Ten years ago when deep into Python, I'd explain the language to others by
including the disclaimer that you probably wouldn't want to use it for writing
an OS. Writing a near-deterministic scheduler in it ultimately motivated my
return to Lisp.

I offer no such disclaimer when describing Common Lisp to other programmers,
executives or founders at start-ups where I've used it.

Apparently, most people want to convince themselves of the value for a tool by
citing something external. To this end, it's likely that the success of EVE
Online has helped Stackless/Python in terms of reputation.

I suspect everyone paid to write Lisp that I know would respond with something
like: if you need that kind of external validation, then you probably don't
know what you really need or want, so let's not wake the sleepwalker.

Maybe the sociological question has to do with why some people need/want that
validation (killer app) versus those who don't.

For completeness and to preempt questions of what is the EVE equivalent for
Lisp success stories: early days of NaughtyDog using GOAL, work at the
University of Colorado and 2010 book, _Land of Lisp_, just to name a few.

But that will never be enough for people who prefer commodity languages for
the sake of safety in numbers, as Lisp isn't commodity today. More than just a
bootstrapping issue or citing decline due to the AI winter, it may never reach
critical mass to be commodity because so few individuals are involved with
each success story.

That is, since you often need only a few developers when using Lisp, there's
less need to evangelize when recruiting. Job postings I've made have often
been a single sentence mentioning Common Lisp and the city, which yielded very
high quality people.

It's rather like what is said of big dogs: they don't bark nearly as much as
little ones because there's nothing to prove.

For Lisp, questions of killer apps and becoming a mainstream or commodity
language (again) is unfortunately impacted by this larger context. Certainly,
I would love to see my favorite language enjoying popular status. In the end,
however, it's rather like some explanations for the meaning of life: it's a
personal quest, and the journey is part of the answer. So too with deciding to
use Lisp. It's okay to break-away from the crowd.

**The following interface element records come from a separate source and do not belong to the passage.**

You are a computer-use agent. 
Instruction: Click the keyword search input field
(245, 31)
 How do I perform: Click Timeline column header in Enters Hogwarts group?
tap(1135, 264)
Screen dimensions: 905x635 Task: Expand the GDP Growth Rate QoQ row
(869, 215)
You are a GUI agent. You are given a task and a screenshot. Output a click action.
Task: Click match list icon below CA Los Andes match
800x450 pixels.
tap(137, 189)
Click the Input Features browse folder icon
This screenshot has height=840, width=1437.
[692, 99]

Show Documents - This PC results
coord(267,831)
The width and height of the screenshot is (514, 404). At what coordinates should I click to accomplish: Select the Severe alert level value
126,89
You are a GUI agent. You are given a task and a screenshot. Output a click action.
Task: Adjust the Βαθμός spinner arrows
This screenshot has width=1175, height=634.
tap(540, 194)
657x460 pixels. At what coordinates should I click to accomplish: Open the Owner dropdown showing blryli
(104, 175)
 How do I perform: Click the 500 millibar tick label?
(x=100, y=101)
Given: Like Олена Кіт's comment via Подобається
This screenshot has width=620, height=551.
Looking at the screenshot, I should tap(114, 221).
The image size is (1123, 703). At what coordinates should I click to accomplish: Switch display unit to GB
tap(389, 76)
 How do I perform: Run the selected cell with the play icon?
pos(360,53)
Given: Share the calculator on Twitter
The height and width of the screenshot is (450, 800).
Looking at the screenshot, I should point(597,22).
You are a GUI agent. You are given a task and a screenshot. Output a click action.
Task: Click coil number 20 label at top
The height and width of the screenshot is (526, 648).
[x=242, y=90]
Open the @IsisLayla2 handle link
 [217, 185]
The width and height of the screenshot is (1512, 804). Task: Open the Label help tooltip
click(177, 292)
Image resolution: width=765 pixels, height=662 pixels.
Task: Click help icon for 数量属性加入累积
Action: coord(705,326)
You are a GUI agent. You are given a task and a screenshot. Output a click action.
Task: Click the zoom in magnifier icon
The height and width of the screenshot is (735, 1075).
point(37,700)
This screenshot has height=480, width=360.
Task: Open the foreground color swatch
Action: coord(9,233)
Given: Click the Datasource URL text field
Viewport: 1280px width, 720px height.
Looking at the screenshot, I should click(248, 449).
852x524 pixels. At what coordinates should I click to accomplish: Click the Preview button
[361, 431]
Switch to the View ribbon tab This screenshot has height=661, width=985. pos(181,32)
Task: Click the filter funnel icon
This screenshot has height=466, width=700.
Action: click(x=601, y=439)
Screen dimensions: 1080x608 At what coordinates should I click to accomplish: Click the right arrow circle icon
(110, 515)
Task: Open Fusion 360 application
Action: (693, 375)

This brings us back to one recurring theme of Justin's essays: Try it and
decide for yourself. Or Don't.

Regarding "aversion to math," many developers unfortunately opt for the least
they can get away with and retain only enough to pass exams or interview
questions. It's the difference between being able to recite versus being
resourceful and the array of implications associated with each. I suspect that
statement is aimed at people who became programmers because it pays better
than other directions the individual has considered.